> _OBJECTIVE_:
Please copy the items verbatim from the line containing "Describe the element at coordinates (1112, 239)" through the end, including both of those lines. Omit the pictures from your copy.

(Screen-element location items)
▽
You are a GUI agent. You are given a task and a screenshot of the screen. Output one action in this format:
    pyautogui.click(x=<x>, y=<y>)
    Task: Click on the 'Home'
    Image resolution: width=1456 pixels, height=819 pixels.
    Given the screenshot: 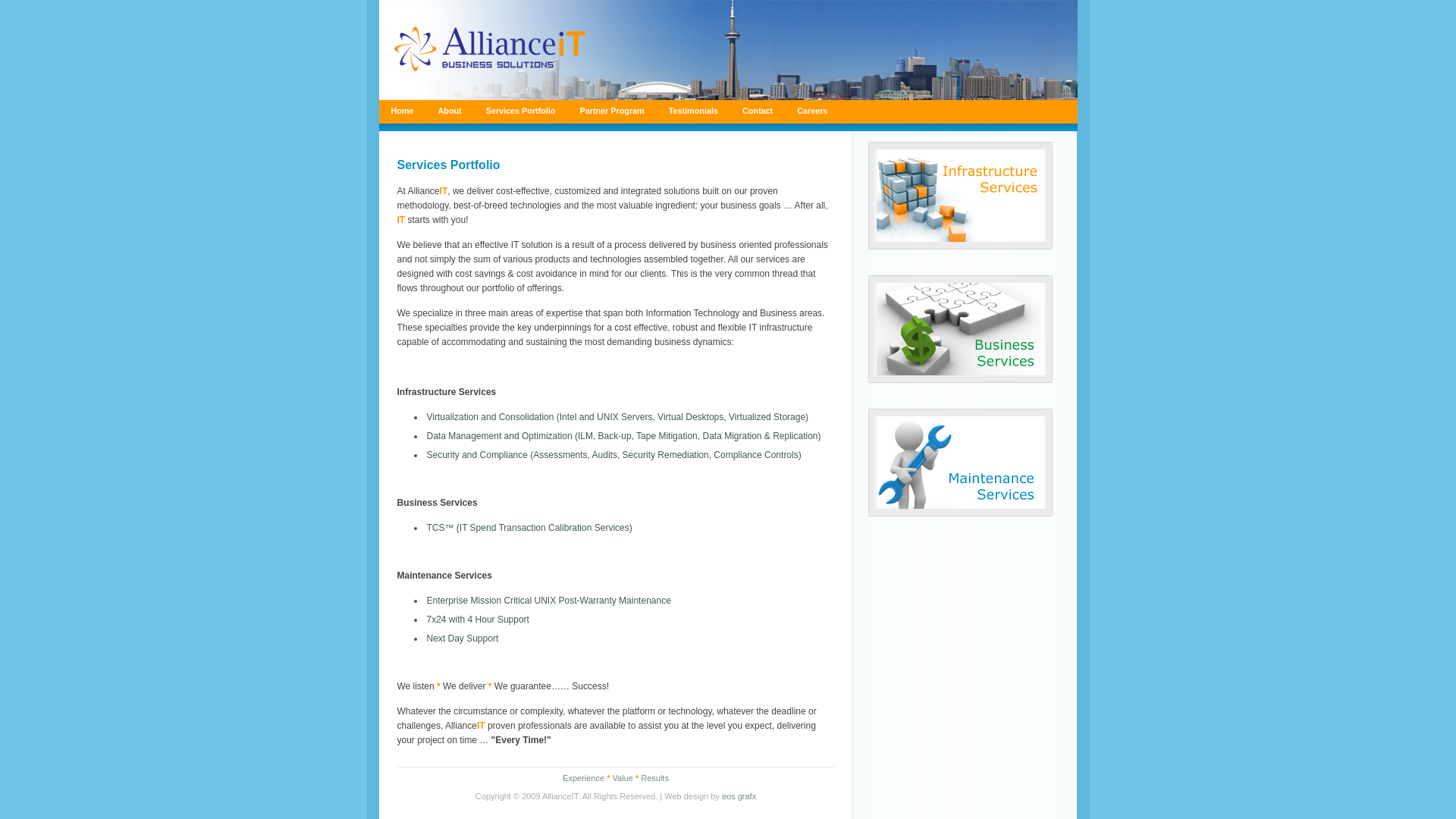 What is the action you would take?
    pyautogui.click(x=403, y=110)
    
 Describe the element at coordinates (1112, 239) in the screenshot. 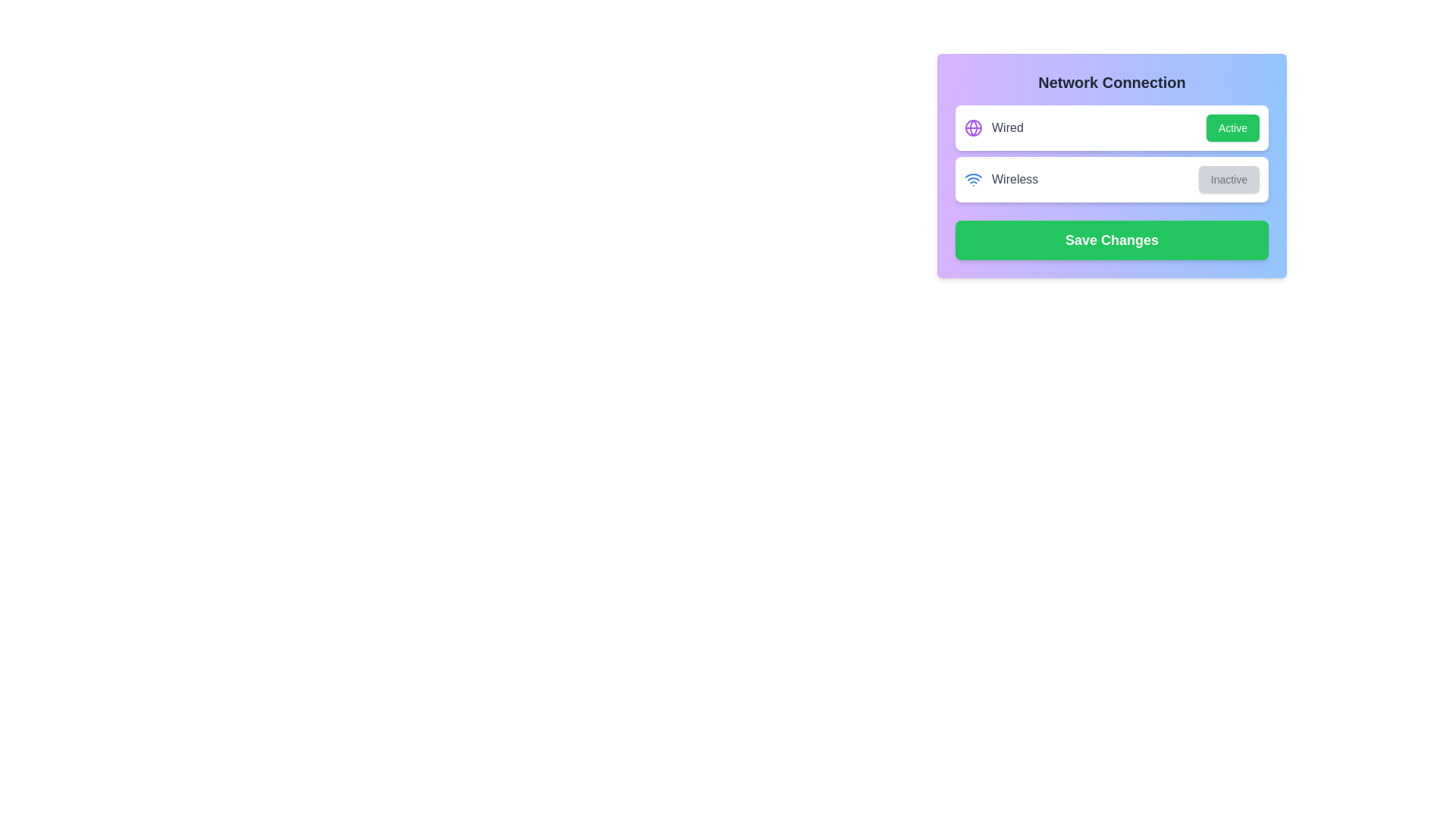

I see `the 'Save Changes' button` at that location.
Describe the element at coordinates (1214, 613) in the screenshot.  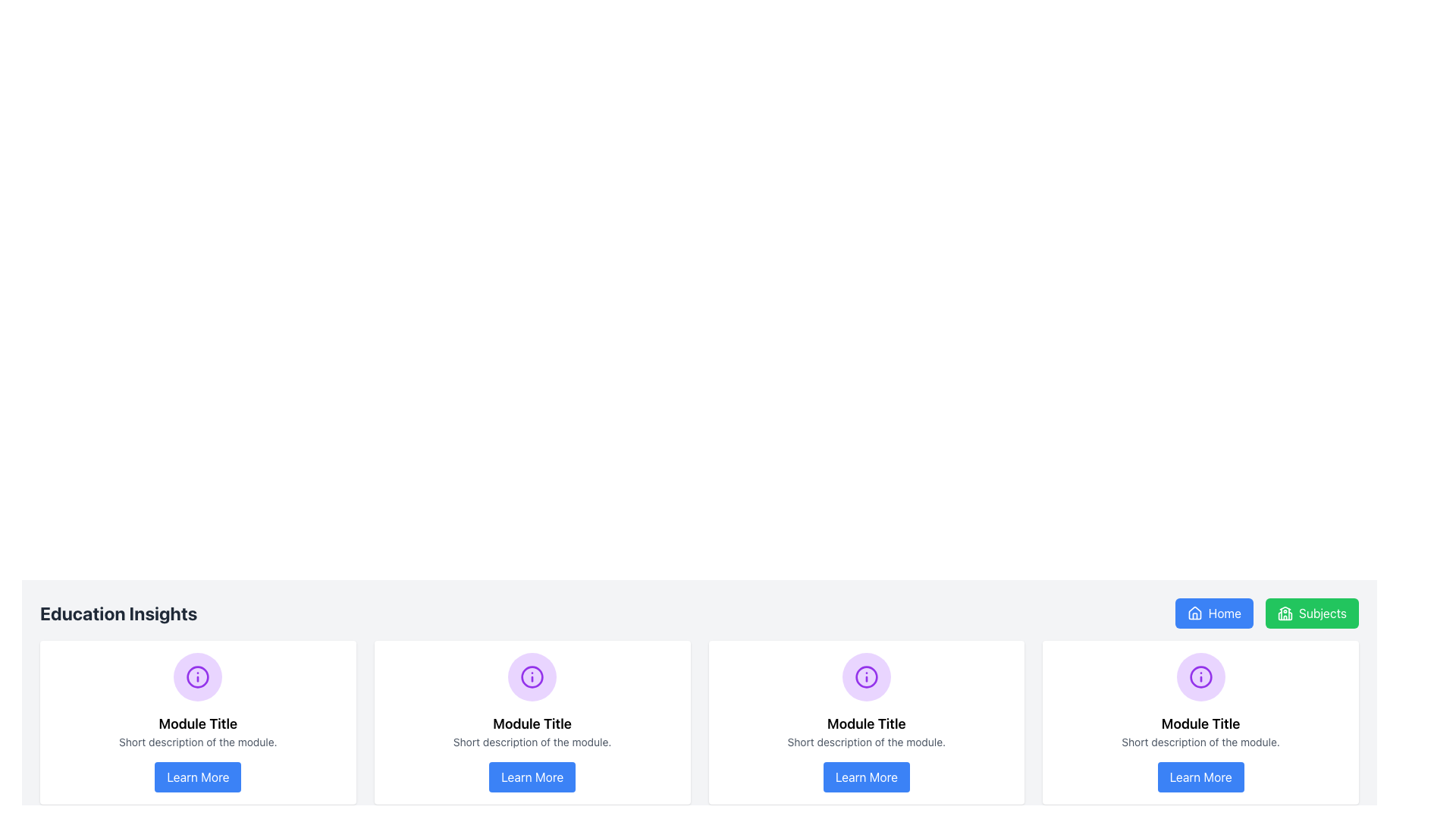
I see `the blue rectangular button labeled 'Home' with a house icon` at that location.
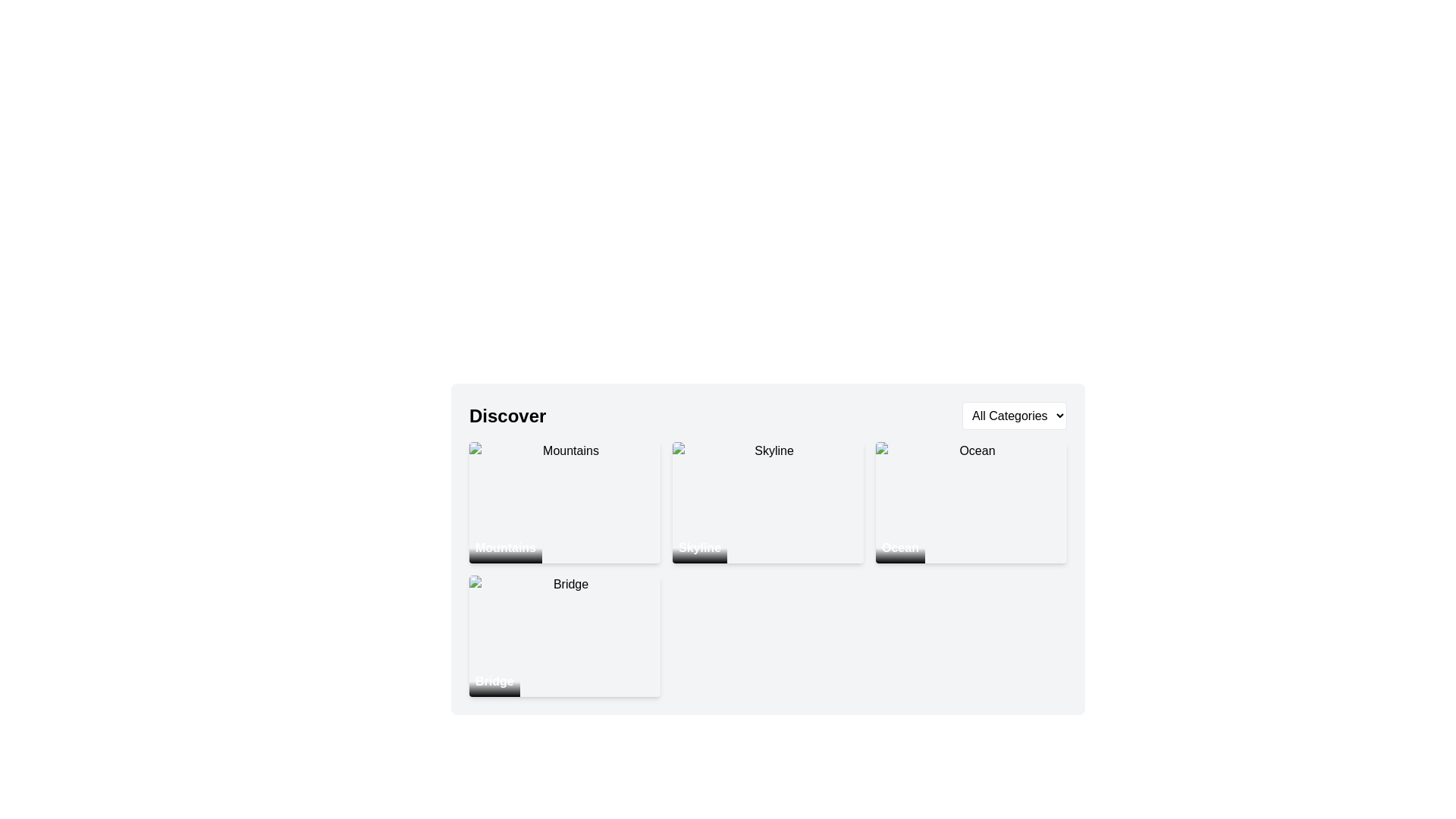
△
> _RESULT BELOW_:
 Describe the element at coordinates (1112, 239) in the screenshot. 

I see `the 'Save Changes' button` at that location.
Describe the element at coordinates (1214, 613) in the screenshot.  
I see `the blue rectangular button labeled 'Home' with a house icon` at that location.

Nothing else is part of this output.